• [ФРАГМЕНТ ДОКУМЕНТА]:
* * * * * * *
Мне потом рассказали, что в Новосибирске в ответ на вопросы ветеранов о Прохоровке полпред президента заявил: «Этим писакам пора заткнуть рот!» Не удалось…
В конечном счете в 2005 году вышли сразу две книги о событиях под Прохоровкой. Через полгода вышла и моя книга о Вязьме.
Разбитая советская техника под Вязьмой
**— Отца не нашли?**
— Слесарев отыскал у деревни Богдановка несколько захоронений — более ста человек, погибших при прорыве из окружения. Военрук школы сказал: «Бабы, тащите погибших с поля, а то запашем…». Слесарев много медальонов нашел. Ветераны рассказывали: комиссар и начальник штаба застрелились, а командир полка умер от ранения осколком мины в живот. По другой, более достоверной версии, при зачистке поля боя смертельно раненного отца добил «выстрелом милосердия» немец, который срезал петлицы полковника и снял часы… Видимо, поэтому опознать отца среди найденных останков Слесареву не удалось.
* * * * * * *
• [ЗАДАНИЯ]:
1. У какой деревни, согласно фрагменту о поисках отца под Вязьмой, Слесарев отыскал захоронения?
2. Пожалуйста, продолжите фрагмент о поисках отца под Вязьмой, начав сразу после его последнего предложения.
Записи здесь никакой роли не играют.

• [ИСХОДНЫЕ ДАННЫЕ]:
* * * * * * *
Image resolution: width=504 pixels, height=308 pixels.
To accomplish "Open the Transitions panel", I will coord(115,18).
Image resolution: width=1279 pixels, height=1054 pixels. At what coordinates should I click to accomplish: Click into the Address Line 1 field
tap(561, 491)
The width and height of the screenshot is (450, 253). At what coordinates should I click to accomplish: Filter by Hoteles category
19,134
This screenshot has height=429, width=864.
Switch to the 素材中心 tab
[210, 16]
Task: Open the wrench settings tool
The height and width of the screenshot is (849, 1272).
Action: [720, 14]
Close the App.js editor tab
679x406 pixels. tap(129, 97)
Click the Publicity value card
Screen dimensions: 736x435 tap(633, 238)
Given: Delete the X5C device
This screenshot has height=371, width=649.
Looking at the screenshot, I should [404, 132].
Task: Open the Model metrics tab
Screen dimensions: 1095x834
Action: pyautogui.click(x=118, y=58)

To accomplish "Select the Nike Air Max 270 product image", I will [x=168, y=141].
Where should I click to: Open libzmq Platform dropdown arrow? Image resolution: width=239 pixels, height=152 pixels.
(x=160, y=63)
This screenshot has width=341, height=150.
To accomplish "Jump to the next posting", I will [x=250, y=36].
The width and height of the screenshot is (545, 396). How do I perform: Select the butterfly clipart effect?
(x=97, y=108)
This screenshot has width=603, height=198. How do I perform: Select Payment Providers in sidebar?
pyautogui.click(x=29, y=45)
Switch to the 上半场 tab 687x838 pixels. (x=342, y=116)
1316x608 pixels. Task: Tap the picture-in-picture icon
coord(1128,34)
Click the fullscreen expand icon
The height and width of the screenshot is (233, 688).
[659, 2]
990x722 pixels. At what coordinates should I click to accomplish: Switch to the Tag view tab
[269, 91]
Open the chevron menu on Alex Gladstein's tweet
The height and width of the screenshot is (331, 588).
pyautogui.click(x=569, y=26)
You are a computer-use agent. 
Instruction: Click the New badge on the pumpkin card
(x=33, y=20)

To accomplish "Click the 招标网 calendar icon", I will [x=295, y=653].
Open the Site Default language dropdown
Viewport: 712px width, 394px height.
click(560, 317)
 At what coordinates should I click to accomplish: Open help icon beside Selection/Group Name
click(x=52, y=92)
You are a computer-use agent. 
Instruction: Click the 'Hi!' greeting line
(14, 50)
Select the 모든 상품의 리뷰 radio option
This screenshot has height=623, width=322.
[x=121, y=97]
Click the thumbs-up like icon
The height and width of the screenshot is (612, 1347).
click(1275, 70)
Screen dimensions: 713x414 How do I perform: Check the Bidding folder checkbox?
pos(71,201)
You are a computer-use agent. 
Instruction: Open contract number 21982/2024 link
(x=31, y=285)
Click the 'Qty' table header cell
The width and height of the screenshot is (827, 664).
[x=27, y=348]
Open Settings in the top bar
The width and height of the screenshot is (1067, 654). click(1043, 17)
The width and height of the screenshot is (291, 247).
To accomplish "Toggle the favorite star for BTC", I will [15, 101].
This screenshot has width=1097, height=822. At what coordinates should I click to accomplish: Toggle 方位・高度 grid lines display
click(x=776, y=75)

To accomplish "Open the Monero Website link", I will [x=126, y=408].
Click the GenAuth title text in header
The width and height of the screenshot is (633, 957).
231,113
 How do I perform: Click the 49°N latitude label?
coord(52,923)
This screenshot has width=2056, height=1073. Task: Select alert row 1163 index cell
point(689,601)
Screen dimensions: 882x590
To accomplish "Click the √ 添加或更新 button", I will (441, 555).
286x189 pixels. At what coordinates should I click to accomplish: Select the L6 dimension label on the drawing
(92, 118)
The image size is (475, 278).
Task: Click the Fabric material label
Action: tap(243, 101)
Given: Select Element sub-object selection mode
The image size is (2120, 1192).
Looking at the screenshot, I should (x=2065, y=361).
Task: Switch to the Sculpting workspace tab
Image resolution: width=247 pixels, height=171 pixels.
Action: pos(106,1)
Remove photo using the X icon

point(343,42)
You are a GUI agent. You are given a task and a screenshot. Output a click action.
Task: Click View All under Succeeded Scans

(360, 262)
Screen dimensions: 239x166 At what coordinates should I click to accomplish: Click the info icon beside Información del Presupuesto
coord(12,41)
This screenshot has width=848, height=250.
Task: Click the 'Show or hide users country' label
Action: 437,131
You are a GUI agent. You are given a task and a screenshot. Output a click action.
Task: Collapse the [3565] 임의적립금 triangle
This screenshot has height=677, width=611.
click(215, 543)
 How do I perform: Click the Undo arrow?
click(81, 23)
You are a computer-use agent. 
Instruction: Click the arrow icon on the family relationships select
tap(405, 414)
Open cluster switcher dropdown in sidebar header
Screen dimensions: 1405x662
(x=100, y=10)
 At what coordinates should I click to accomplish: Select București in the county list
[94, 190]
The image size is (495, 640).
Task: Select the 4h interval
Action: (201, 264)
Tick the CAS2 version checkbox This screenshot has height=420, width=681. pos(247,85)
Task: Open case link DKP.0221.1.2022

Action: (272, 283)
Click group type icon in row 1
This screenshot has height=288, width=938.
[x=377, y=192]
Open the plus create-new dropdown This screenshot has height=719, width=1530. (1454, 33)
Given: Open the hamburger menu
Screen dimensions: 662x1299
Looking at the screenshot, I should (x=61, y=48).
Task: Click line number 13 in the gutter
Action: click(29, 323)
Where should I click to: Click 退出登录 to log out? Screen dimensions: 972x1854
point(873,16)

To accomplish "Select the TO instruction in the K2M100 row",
* * * * * * *
• [РЕЗУЛЬТАТЫ УПРАЖНЕНИЯ]:
1. У деревни Богдановка.

2.
В результате многолетнего поиска накопилось много материала о той трагедии. Я встретился с генералом Лукиным, командовавшим окруженными войсками. Меня не хотели пускать к нему. У него была ампутирована нога, рука парализована… Сам в каталке. Услышал и говорит: пропустите… Меня и пустили «на две минуты». Я спросил его об отце — командире 120-го гап РГК. Лукин мне: «Я за две недели и командиров дивизий узнать не успел, а ты — командир полка… Полк знаю, был такой, хороший, сильный…» А мне уже руками машут — уходи, а он: «Капитан, сиди! Вы, молодые, правды про Вязьму не узнаете, пока живы Буденный, Конев…» И начал рассказывать…
Сколько отписок из ЦАМО я получал: нет у нас на хранении документов 120-го гап! А я потом по просьбе сотрудников этого архива лекцию им о событиях под Вязьмой полтора часа читал — очень удивились. Еще пример: архивы 4-й армии были уже рассекречены, а документы штаба артиллерии — нет. Ну как такое может быть? Я добился — рассекретили. И там нашел доклад отца о первых четырех днях войны, о потерях в людях, в матчасти артиллерии. Поэтому и скрывали.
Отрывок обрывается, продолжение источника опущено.